Ahora, insisto: ¿hay gente suficiente para atender a tanta mente creadora y encantada de reconocerse en lo que publica? No lo sé. Yo, por si acaso, implantaría el grado universitario de «espectador cualificado». Y no es del todo broma. Cada vez valoro más el esfuerzo de escuchar o leer a alguien. Sobre todo ahora que la industria mediática exacerba la polarización ideológica entre sus clientes (como modo de sujetarlos entre sus redes) y la crispación y el ruido no dejan oír con nitidez ningún mensaje.

Escuchar a los demás nunca ha sido fácil. Además de trabas sociológicas y prejuicios ideológicos, concurren dificultades psicológicas. Los más jóvenes suelen andar demasiado pendientes de afirmarse a sí mismos, y los más viejos de confirmarse, de manera que, habitualmente, los primeros solo escuchan para identificarse atolondradamente con lo que oyen, y los segundos para que lo que oyen se identifique con lo que creen que piensan.
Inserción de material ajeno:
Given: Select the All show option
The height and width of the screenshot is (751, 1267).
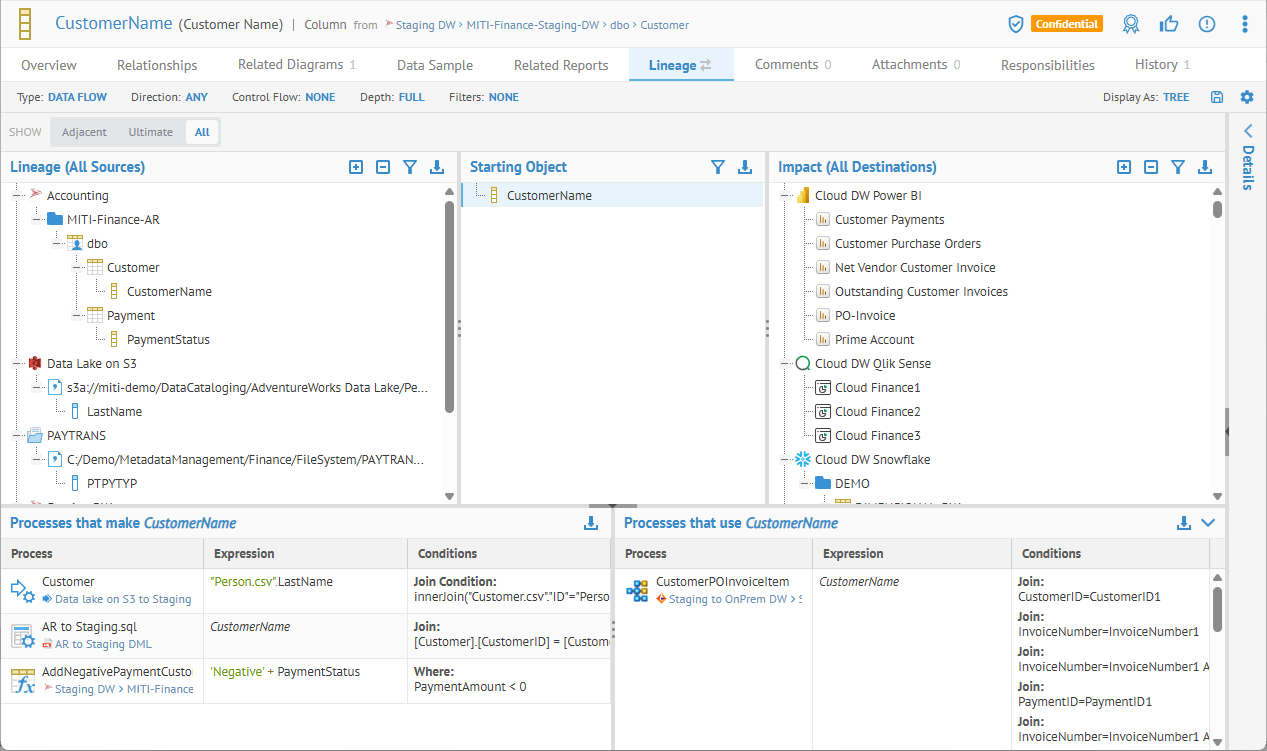Looking at the screenshot, I should 202,132.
Nadie, pues, escucha de verdad a nadie.

Escuchar, conocer y - eventualmente y en ese orden - respetar y amar a los demás, no es virtud espontánea, ni tiene que ver con las emociones, el género o las circunvalaciones cerebrales (cosas estas que se presuponen hoy como factores causales de casi todo), sino, fundamentalmente, con el interés y la habilidad intelectual para construir ideas e hipótesis (correctas) sobre las ideas e hipótesis de otros.
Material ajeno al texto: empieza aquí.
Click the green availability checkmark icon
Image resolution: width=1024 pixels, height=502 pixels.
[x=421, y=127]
La tan cacareada empatía «solo» consiste, pues, en pararte pacientemente a comprender lo que dice (y lo que quiere decir) tu interlocutor, aventurándote a articular en tu cabeza lo que probablemente tenga él en la suya. Y para esto hacen falta dos cosas: el hábito de la reflexión (es decir, la capacidad para comprender de manera analítica y crítica las ideas con las que comprendes y comprenden los demás las cosas), y motivación suficiente.

Para lo primero es conveniente cultivar la competencia filosófica (con el ajedrez no basta). Para lo segundo, calculen: si se empeñan ustedes en comprender de veras a los demás, no solo crecerán en saber (¿hay algo más en lo que crecer una vez adulto?), sino que también estarán en condiciones de amar y dialogar, esto es: de descubrirse a sí mismos en lo que aparentemente no son.

El infierno no son los otros (esos otros presunta y románticamente inconmensurables con nosotros), sino la ceguera idiota y narcisista de mirar mirándonos en ellos como en un espejo, cuando es romper y penetrar ese reflejo lo que, precisamente, hace posible la escucha. Quien escucha y comprende es quien posee íntima y radicalmente lo comprendido, más allá de reflejos y apariencias. ¿Y no es esta la condición y el fin del amor, el poder, y tantas otras cosas grandiosas y engrandecedoras?

Mis alumnos se escandalizan (como es debido) cuando les digo que (tal vez) solo se enamora uno del que es mejor, y que (sí que) hay (como sospechábamos) personas mejores (en lo mejor) que otras. ¿Y cuáles son esas personas? - me dicen -. Las más sabias - les digo -. ¿Y cómo sabemos que son las más sabias? - me replican -. Porque nos explican a nosotros mismos mejor de lo que nosotros somos capaces de hacer. Solo alguien así merece por completo nuestro amor, y solo alguien así está en condiciones de amarnos tal y como merecemos.

Por cierto, alguien así de amable y poderoso ya no tendría la más mínima necesidad de andar publicándose para nadie (como mucho, y si existiera, para Dios), por lo que sería todo oídos y palabras justas. Justo las que no tenemos los que, así, escribimos como envanecidos posesos.